**Direction 1:**
According to the job posting, where was the company spun out of?

**Provided passage:**
** Start **
Member of Technical Staff - Inference Systems

Liquid AI•Cambridge, MA

1d•Hybrid

About The Position

Spun out of MIT CSAIL, we build general-purpose AI systems that run efficiently across deployment targets, from data center accelerators to on-device hardware, ensuring low latency, minimal memory usage, privacy, and reliability. We partner with enterprises across consumer electronics, automotive, life sciences, and financial services. We are scaling rapidly and need exceptional people to help us get there. Our inference stack is central to everything we ship. You'll be a core part of the team responsible for the engine layer that runs our models in production and in partner environments, and for the benchmarking infrastructure we use to evaluate our own work and verify what partners bring to us. Day to day, that means working closely with research and product, but also directly with external engineering teams. We need someone who: Can pick up unfamiliar tools quickly and knows how to assess whether they're worth using. Designs AI benchmarks and holds methodology to a high standard. Cares about inference details, understands the tradeoffs, and checks what changed across the board before calling something done. Doesn’t consider a model port finished until you can prove the outputs are correct.
** End **
**Direction 2:**
Return each line of the records that contains the string "freestyle", treating uppercase and lowercase letters as different.

[Saved entries]
** Start **
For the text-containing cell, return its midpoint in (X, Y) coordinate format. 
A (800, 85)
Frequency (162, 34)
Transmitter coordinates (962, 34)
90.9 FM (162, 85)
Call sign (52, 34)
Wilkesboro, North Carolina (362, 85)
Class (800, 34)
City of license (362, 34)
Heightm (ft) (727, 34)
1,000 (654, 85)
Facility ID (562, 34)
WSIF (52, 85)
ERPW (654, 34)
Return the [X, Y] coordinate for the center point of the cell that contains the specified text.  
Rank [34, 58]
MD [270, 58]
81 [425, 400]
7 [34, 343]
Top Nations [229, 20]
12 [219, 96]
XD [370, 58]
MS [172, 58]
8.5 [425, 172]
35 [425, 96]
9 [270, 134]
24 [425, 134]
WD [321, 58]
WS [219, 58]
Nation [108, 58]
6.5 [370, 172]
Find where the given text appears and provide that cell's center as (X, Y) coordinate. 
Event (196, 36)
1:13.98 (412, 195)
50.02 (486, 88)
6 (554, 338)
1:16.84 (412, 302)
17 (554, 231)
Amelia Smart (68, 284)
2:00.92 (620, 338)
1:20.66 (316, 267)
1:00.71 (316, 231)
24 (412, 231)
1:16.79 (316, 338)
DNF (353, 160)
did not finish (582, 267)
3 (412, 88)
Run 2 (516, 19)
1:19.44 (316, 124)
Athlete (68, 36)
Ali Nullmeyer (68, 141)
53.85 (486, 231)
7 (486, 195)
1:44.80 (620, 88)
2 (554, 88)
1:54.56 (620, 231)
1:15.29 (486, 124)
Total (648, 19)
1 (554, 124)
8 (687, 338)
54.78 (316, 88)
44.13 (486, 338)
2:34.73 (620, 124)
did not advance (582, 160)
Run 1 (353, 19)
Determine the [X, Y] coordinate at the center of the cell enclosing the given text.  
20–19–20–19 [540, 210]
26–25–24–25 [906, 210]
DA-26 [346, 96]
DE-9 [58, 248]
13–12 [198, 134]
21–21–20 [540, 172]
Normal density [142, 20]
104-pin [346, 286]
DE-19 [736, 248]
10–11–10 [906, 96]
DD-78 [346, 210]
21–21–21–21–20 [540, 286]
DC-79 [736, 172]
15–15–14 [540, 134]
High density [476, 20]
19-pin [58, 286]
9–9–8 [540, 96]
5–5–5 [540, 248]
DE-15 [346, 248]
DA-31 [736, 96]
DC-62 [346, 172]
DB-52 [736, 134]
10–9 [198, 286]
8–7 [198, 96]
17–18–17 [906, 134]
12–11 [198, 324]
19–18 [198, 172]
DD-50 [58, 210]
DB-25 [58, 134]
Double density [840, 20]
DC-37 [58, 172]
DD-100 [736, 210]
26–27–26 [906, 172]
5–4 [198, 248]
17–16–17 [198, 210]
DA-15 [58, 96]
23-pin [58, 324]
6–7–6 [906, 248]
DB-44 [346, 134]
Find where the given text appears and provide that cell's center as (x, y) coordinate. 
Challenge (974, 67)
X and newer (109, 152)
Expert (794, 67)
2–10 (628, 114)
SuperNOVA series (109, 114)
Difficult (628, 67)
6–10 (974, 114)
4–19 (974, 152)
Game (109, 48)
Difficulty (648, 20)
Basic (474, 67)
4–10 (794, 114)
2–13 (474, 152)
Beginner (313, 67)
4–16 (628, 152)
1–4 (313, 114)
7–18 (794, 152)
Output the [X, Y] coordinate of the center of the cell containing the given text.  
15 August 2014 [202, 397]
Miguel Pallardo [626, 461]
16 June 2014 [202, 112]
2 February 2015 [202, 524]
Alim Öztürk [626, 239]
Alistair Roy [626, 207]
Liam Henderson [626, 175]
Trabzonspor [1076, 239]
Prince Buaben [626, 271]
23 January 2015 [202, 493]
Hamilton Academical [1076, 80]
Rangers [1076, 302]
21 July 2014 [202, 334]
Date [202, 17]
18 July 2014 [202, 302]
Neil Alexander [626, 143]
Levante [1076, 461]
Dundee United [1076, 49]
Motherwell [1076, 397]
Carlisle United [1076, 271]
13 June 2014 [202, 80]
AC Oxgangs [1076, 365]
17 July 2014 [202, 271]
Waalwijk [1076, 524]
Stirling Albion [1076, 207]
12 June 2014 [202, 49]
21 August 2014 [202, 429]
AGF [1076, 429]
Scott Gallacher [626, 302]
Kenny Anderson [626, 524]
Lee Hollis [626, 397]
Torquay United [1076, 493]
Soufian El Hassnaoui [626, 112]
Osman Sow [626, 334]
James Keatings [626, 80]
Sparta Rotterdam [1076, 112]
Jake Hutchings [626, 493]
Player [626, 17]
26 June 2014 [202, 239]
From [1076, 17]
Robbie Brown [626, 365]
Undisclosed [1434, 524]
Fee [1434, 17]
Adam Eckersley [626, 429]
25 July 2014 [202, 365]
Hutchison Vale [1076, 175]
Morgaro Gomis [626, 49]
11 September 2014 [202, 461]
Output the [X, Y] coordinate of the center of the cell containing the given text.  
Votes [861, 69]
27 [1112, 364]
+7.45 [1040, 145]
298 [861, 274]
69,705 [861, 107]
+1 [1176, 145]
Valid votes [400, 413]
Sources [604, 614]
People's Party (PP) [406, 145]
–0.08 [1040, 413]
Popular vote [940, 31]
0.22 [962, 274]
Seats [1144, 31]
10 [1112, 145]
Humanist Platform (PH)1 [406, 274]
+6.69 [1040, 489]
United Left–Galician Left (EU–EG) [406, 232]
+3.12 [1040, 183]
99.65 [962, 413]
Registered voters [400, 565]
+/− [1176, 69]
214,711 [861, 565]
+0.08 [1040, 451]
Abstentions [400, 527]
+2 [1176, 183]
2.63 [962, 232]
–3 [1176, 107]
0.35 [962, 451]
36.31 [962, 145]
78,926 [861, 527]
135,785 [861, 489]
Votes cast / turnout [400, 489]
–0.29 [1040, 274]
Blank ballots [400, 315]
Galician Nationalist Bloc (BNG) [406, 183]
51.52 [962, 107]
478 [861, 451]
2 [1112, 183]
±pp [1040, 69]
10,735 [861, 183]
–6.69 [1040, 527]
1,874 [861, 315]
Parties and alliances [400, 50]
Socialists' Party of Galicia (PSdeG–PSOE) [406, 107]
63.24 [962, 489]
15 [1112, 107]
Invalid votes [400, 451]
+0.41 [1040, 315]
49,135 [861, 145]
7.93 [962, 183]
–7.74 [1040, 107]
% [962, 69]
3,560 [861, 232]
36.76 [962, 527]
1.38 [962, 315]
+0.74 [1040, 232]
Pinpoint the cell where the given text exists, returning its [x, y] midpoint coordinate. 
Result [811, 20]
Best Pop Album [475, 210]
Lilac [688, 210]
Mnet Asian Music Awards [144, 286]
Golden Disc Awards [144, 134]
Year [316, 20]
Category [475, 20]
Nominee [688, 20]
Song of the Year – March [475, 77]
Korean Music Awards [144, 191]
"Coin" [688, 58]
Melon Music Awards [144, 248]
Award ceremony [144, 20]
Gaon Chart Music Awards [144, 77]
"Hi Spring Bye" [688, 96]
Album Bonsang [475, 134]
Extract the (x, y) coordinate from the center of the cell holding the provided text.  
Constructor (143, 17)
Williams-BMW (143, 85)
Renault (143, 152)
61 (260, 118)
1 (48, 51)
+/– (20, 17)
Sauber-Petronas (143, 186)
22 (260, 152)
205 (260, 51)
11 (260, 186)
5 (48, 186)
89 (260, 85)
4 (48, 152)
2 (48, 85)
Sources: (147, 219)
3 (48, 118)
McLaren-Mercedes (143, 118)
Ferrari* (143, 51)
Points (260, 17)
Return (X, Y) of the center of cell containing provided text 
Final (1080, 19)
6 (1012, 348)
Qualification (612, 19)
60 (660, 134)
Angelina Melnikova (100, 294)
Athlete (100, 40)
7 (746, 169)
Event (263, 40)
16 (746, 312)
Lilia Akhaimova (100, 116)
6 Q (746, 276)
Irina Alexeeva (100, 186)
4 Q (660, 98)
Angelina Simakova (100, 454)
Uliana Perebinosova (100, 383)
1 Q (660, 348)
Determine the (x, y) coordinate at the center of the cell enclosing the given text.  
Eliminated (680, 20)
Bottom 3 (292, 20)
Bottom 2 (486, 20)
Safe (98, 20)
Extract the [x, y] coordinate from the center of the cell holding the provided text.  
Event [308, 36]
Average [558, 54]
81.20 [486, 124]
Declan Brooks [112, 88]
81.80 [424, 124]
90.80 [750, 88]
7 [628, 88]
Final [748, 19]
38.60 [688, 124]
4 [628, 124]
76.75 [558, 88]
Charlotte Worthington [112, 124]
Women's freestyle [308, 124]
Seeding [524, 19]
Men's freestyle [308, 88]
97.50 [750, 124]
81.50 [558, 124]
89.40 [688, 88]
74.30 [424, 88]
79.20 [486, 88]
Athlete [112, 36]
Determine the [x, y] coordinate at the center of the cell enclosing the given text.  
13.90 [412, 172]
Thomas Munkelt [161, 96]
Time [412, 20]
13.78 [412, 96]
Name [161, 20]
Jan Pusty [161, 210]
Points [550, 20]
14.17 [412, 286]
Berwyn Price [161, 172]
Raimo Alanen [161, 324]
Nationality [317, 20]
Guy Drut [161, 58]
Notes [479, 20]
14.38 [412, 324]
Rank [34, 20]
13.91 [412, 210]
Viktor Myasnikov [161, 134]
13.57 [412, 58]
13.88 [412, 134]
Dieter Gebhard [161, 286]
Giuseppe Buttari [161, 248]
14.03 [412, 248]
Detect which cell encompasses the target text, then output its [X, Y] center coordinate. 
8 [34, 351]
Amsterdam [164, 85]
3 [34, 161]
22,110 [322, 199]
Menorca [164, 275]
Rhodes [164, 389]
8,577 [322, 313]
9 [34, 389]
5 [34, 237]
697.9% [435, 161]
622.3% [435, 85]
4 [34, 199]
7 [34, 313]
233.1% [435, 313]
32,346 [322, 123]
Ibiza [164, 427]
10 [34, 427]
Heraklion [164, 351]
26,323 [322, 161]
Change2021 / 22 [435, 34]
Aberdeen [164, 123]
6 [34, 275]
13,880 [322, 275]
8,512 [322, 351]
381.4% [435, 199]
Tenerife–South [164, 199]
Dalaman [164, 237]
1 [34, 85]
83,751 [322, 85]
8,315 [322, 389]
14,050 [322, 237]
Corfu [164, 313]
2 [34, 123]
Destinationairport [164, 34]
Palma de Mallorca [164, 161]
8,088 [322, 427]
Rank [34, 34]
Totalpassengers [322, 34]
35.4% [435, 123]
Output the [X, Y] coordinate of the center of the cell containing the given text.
** End **
**Correct output 1:**
MIT CSAIL

**Correct output 2:**
Women's freestyle [308, 124]
Men's freestyle [308, 88]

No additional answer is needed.